A lot of people are opting to use cars instead of taking public transportation in the UK at the moment, as a way of ensuring more social distancing, and today one of the startups that’s built a more efficient way of selling and buying cars is announcing a big round of funding. Cazoo, which provides an app-based way to browse and buy used cars (it’s modeled on the likes of Vroom in the US), has picked up £240 million ($311 million).
The funding comes only six months after the company raised $116 million. Cazoo is now valued at over $2 billion, double its previous valuation a year ago, it confirmed. (For some context, the company had never confirmed its valuation prior to now and it was estimated at a much lower amount.)
This latest funding is being led by General Catalyst, D1 Capital Partners and funds managed by Fidelity Management & Research Company and Blackrock, with other new and existing investors participating. The list includes L Catterton, Durable Capital Partners, The Spruce House Partnership, Novator, Mubadala Capital and dmg ventures. It brings the total raised by the company to date to £450 million ($582 million).
We have reached out to the company to get more details on what portion of the funding is equity and what is debt, and we will update as we learn more. (Debt plays a big role in funding for companies that need to take on a lot of assets, like cars, in order for the business model to function. As we’ve seen with others in the same category of disrupting car sales, like Fair, sometimes the debt far outstrips equity funding, and as we’ve seen with Fair, sometimes even a lot of money cannot help a business work.)
A spokesperson confirmed that the funds will be used to grow the team, brand and infrastructure and to continue to develop the proposition as we continue to make car buying better for all UK consumers.
Founded by Alex Chesterman, who had also founded LoveFilm (acquired by Amazon and used as the first step in its move into building its Netflix competitor, Amazon Prime Video) and the property sales site Zoopla, Cazoo says that it has hit £100 million in revenues since launching less than a year ago, selling and delivering “thousands” of cars every month. It does not disclose whether it is profitable.
The company’s boost comes from a new surge of interest not just from more people having a car for getting from A to B — and I’ll say as a London resident that traffic definitely feels worse these days — but also from people looking for online, virtual ways of doing this to avoid the physical contact that typically comes with more traditional ways of buying vehicles.
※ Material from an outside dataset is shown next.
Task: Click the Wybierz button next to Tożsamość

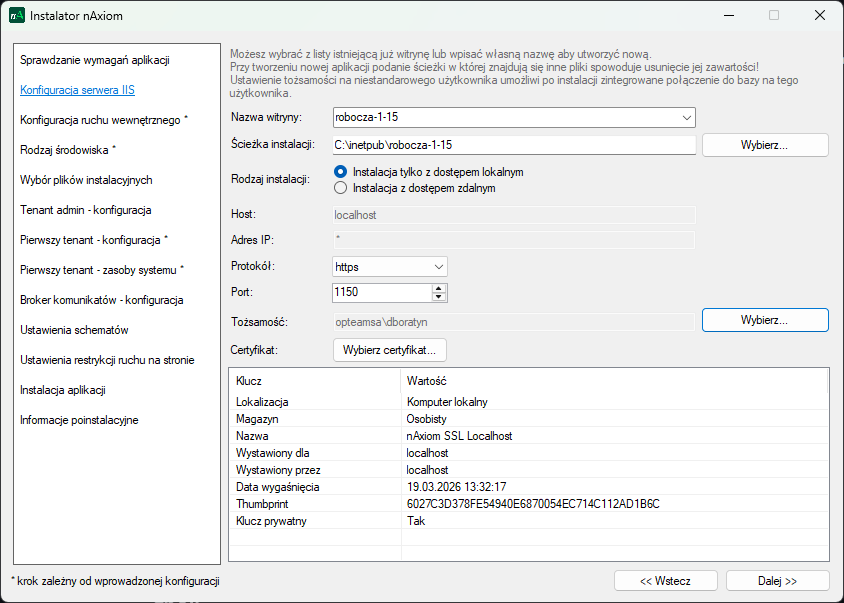Action: pos(765,320)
“Over the past few months we have seen an acceleration in the shift from offline to online car buying as UK consumers have continued to embrace our unique and market-leading proposition,” said Chesterman in a statement. “This latest funding demonstrates the conviction of some of the world’s best investors in both our business model and team as well as the UK market and gives Cazoo the firepower to deliver on our plans to provide the best possible car buying experience for UK consumers.”
Chesterman’s pedigree as a founder helps with raising money and opening doors.
“I have known Alex for seventeen years since our days building LoveFilm,” said Adam Valkin, MD of General Catalyst, in a statement. “He has made a career out of identifying large consumer markets where technology can drive change and then leading that transformation by focusing on the customer and delivering value, convenience and a trusted service. With Cazoo, Alex is taking his proven playbook to perhaps his largest opportunity yet for the benefit of used car buyers across the UK.”
Dan Sundheim, Founder of D1 Capital added, “We’re excited to partner with Alex and the team at Cazoo. They have generated enormous value for customers and shareholders in their previous internet ventures and we are confident that Cazoo will greatly accelerate the digital transformation of the used car industry and dramatically improve the car buying experience for consumers in the UK.”